Rewrite the data from the line containing "Click the Lot 34 heading" through the line containing "pyautogui.click(x=540, y=603)", both included, as a numbered list. Skip blank lines and leave the pictures out.

» **Data for locating described items**
--------------------

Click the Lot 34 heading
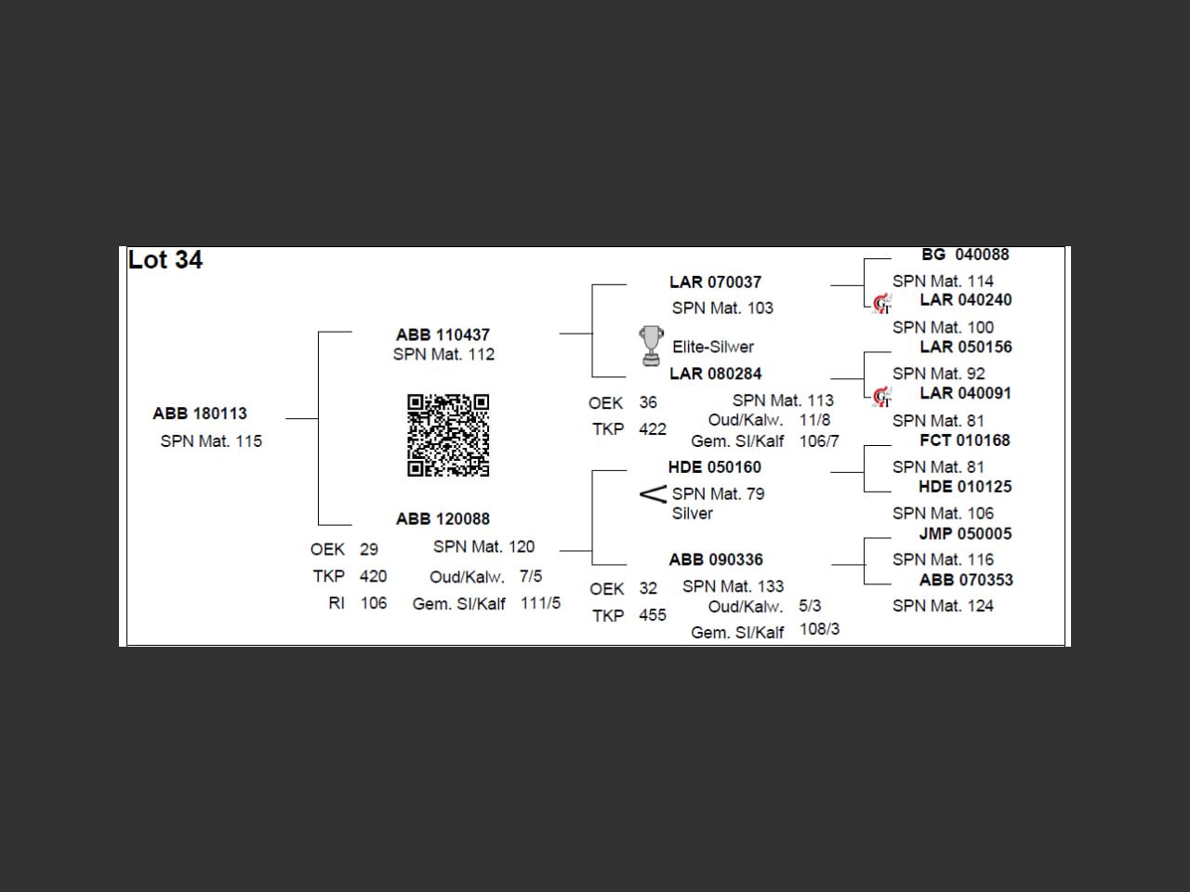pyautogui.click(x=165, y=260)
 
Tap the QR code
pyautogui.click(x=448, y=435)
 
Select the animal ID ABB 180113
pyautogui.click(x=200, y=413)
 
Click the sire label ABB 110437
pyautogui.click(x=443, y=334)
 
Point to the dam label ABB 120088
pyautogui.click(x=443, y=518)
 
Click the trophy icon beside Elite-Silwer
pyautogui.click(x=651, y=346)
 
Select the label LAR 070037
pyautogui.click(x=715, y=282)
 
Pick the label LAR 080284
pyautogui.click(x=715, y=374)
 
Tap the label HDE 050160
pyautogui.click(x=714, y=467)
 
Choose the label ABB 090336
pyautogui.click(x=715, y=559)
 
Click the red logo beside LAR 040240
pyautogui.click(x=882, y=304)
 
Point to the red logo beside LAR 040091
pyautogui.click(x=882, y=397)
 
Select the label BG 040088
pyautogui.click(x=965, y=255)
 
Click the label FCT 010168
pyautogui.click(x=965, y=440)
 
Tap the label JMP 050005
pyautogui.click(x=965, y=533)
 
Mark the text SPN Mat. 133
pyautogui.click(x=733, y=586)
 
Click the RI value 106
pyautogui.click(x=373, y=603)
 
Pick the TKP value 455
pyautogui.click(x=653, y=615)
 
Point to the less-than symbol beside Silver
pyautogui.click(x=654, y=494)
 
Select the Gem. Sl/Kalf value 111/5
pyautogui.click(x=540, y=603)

--------------------

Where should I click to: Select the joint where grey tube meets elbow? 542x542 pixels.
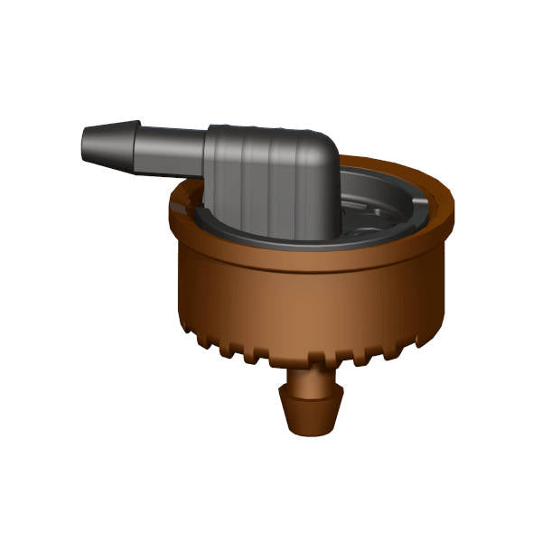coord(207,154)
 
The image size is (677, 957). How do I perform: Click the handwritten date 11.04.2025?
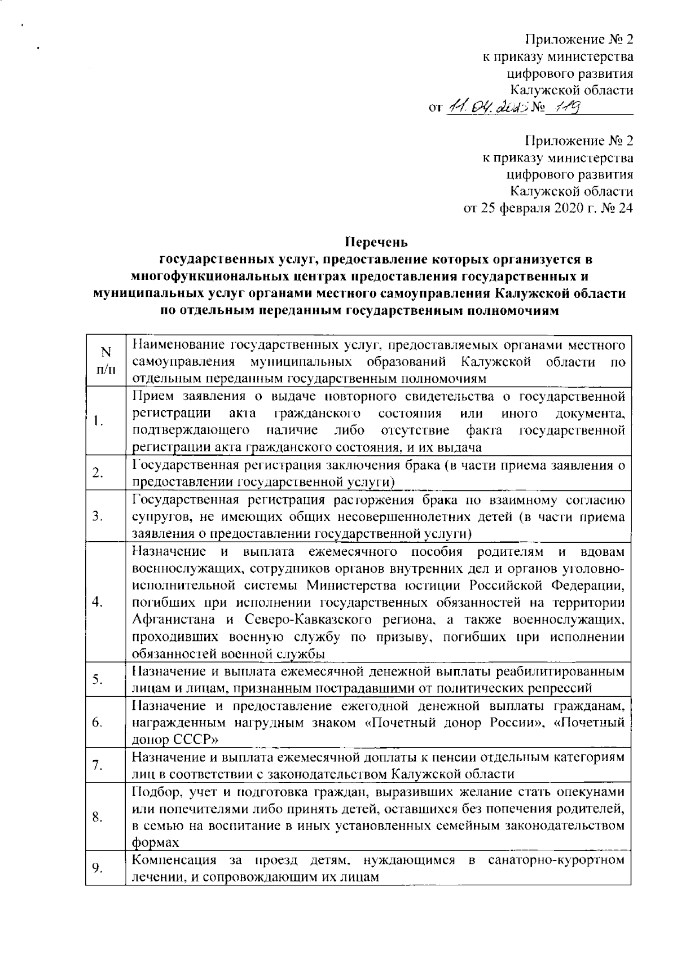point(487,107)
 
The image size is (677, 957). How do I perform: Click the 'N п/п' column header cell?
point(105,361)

--------------------

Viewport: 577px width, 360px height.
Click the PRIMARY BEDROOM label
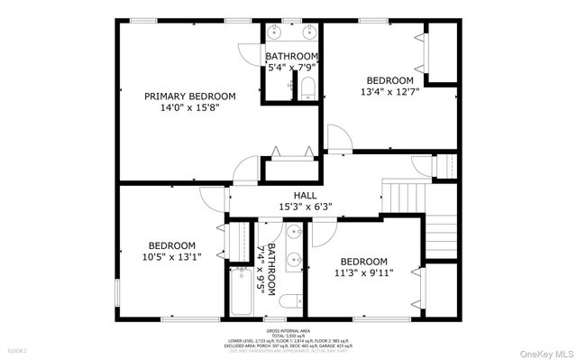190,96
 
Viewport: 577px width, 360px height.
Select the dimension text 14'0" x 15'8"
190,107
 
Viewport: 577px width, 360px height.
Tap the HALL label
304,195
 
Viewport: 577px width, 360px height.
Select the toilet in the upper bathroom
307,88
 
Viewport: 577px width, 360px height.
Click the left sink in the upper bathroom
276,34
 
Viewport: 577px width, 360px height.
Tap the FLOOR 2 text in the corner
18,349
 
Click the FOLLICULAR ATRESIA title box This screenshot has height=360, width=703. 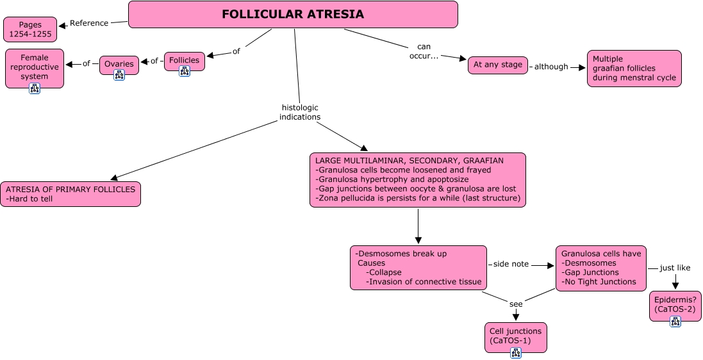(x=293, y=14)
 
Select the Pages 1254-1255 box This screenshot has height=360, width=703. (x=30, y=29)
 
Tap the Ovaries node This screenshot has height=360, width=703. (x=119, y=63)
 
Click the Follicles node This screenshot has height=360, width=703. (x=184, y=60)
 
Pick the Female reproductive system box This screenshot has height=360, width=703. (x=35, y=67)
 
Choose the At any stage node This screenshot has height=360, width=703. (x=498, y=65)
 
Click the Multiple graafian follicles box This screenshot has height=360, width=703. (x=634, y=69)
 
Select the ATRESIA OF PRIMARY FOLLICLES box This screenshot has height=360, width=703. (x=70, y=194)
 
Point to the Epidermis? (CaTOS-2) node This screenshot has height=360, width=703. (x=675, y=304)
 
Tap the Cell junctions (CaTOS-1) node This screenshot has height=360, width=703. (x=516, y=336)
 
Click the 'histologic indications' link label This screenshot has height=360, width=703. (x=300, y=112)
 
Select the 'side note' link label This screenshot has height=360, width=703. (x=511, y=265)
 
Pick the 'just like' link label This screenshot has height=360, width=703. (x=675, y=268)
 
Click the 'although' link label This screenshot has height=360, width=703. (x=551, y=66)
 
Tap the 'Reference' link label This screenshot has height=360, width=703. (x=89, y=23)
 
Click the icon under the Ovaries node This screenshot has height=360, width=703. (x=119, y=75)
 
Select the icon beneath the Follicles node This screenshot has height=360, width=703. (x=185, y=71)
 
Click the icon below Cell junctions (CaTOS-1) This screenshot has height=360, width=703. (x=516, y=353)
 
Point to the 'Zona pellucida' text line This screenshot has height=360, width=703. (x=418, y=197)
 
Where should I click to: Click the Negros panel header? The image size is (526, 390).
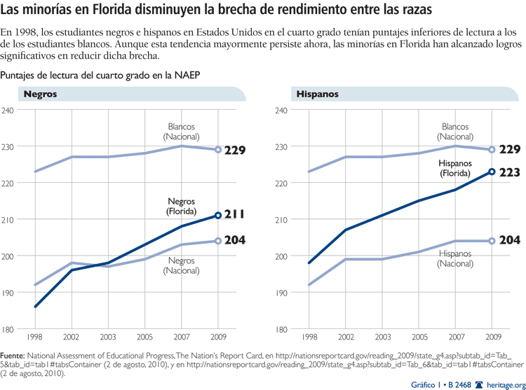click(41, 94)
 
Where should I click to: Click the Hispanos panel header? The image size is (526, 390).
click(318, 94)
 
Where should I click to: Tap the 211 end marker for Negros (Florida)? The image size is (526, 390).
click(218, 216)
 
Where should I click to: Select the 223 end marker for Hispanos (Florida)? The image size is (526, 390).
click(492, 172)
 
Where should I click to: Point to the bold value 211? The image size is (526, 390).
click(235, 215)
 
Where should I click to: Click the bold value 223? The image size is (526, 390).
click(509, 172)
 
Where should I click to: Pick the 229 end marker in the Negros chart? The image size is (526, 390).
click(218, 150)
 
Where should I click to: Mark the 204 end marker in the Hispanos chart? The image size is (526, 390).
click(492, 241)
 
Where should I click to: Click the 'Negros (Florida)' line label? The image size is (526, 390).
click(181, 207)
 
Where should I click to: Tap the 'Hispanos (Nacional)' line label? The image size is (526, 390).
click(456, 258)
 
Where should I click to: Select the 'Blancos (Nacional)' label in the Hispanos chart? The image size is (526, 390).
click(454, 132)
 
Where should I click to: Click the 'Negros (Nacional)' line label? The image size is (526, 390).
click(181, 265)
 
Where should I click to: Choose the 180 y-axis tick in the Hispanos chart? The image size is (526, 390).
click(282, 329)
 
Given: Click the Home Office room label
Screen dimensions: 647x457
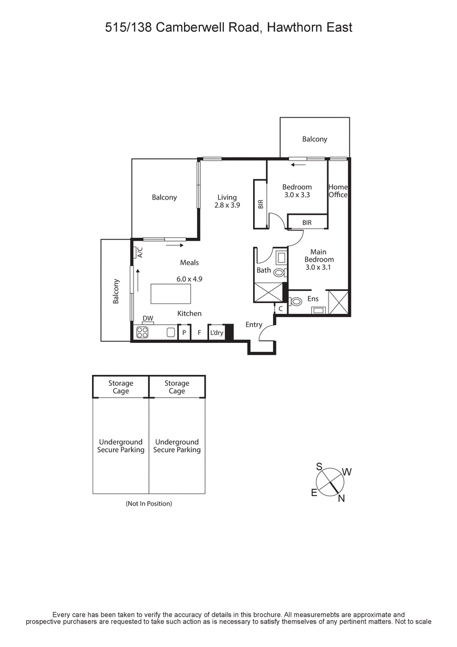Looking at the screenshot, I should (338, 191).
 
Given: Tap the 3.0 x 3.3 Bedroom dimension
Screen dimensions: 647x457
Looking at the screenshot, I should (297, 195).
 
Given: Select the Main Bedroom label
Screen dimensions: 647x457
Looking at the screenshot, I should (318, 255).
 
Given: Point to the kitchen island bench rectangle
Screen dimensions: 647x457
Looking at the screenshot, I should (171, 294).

--------------------

» **Solution below**
1. Click the Lot 34 heading
2. pyautogui.click(x=165, y=260)
3. Tap the QR code
4. pyautogui.click(x=448, y=435)
5. Select the animal ID ABB 180113
6. pyautogui.click(x=200, y=413)
7. Click the sire label ABB 110437
8. pyautogui.click(x=443, y=334)
9. Point to the dam label ABB 120088
10. pyautogui.click(x=443, y=518)
11. Click the trophy icon beside Elite-Silwer
12. pyautogui.click(x=651, y=346)
13. Select the label LAR 070037
14. pyautogui.click(x=715, y=282)
15. Pick the label LAR 080284
16. pyautogui.click(x=715, y=374)
17. Tap the label HDE 050160
18. pyautogui.click(x=714, y=467)
19. Choose the label ABB 090336
20. pyautogui.click(x=715, y=559)
21. Click the red logo beside LAR 040240
22. pyautogui.click(x=882, y=304)
23. Point to the red logo beside LAR 040091
24. pyautogui.click(x=882, y=397)
25. Select the label BG 040088
26. pyautogui.click(x=965, y=255)
27. Click the label FCT 010168
28. pyautogui.click(x=965, y=440)
29. Tap the label JMP 050005
30. pyautogui.click(x=965, y=533)
31. Mark the text SPN Mat. 133
32. pyautogui.click(x=733, y=586)
33. Click the RI value 106
34. pyautogui.click(x=373, y=603)
35. Pick the TKP value 455
36. pyautogui.click(x=653, y=615)
37. Point to the less-than symbol beside Silver
38. pyautogui.click(x=654, y=494)
39. Select the Gem. Sl/Kalf value 111/5
40. pyautogui.click(x=540, y=603)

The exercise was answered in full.